Apple's mistake in not licensing the Mac OS...

OK, it's already been slashdotted. But it's such a great post that I'm pointing to it too.

This idea has been repeated so often by so many sources that today, most people, even Mac users, simply take it at face value: If only Apple had licensed the Macintosh, they could have been Microsoft.

But this is not a fact. It’s conjecture, and barring a time machine, it can never be proven. But even if you could go back to 1984 and show Apple’s then-executives a glimpse of the future and the Mac’s eventual market share — merely “licensing” the Mac very likely would not have made a difference. In fact, in an alternate universe where Apple had licensed the Macintosh or Mac OS in the mid-80s, things could have ended up worse for Apple, as in bankrupt-and-out-of-business worse. [Daring Fireball]


This is a very strong, fact-based and very rational analysis.
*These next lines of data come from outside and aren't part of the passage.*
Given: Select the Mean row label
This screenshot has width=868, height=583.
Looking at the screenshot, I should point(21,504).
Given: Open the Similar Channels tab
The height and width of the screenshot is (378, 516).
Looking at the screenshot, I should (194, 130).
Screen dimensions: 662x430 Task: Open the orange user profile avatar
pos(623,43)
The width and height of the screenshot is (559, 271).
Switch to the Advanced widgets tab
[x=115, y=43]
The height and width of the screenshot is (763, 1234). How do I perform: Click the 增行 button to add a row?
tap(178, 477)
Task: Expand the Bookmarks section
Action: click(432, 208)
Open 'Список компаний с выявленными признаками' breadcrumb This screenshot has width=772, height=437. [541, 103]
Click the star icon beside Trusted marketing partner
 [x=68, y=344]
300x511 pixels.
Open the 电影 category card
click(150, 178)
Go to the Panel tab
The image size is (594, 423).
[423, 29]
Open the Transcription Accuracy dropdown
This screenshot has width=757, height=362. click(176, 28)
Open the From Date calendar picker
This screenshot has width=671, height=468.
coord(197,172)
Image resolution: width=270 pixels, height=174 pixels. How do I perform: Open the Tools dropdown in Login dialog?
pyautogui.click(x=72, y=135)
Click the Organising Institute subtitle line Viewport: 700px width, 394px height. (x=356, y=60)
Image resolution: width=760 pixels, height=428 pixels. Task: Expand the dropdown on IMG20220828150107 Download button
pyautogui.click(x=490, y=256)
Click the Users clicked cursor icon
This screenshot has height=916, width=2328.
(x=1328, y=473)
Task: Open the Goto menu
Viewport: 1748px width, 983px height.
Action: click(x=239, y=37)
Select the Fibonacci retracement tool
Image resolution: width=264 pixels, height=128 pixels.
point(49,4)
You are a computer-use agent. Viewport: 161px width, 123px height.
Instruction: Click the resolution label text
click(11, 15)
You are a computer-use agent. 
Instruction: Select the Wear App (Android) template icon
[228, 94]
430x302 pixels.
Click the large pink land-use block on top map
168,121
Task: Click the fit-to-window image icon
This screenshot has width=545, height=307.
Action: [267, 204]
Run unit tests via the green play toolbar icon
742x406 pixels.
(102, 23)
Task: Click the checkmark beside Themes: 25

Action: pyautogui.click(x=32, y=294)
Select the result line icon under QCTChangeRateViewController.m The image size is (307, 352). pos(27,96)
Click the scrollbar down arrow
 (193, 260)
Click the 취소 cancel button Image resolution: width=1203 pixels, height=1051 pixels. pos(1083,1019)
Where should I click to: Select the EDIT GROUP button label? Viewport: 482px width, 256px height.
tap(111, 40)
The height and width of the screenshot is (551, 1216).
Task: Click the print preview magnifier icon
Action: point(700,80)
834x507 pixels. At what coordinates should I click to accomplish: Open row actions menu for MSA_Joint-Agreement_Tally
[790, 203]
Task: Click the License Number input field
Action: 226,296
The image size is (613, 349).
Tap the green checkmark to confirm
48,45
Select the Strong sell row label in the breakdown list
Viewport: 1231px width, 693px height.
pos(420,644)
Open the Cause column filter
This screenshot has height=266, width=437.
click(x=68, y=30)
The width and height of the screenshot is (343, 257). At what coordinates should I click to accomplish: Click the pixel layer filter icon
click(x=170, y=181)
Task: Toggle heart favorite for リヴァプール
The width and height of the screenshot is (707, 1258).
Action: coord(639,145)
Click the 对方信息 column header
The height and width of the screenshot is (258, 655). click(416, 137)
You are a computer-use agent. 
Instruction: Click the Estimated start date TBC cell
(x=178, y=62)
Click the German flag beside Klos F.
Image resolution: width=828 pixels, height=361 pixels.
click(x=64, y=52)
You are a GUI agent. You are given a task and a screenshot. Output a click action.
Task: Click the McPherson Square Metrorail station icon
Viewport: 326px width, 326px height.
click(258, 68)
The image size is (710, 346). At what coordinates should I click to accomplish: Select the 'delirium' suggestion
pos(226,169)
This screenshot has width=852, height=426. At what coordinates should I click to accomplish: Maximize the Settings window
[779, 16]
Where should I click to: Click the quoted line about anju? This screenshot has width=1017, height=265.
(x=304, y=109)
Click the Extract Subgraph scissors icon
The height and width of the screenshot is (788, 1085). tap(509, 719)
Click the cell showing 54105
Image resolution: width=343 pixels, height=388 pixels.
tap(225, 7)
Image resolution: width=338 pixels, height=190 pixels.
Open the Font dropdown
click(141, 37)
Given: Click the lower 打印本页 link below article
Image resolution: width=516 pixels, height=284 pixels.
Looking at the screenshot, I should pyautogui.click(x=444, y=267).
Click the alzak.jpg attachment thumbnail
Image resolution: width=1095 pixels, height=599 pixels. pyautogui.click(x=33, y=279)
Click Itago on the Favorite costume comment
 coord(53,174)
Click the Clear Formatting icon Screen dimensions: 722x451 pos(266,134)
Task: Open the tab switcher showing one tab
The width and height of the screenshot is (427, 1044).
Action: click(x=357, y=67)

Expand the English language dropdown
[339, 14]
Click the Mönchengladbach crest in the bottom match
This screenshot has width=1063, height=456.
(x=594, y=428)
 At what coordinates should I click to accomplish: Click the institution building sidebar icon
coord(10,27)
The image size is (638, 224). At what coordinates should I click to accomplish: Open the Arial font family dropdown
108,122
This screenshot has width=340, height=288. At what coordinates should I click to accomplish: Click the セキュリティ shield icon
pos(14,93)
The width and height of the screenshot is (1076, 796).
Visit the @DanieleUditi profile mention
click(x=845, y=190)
The key point is that at the time, licensing the Mac OS wouldn't have been enough. Diskettes weren't big enough to hold the necessary code that Apple supplied in hardware via the Mac ROM, screens were character-based, and generally, PC's just couldn't run anything remotely like the Mac OS. They were able to run MS-DOS and other simple character-based OS's. If Apple really wanted to compete by licensing, they would have had to market something like MS-DOS, most logically something based on the Apple II, and not very much like the Mac.

This is an important article, in my opinion, for understanding what did and what could (or could not) have happened in the evolution of the computer industry in the 1980's.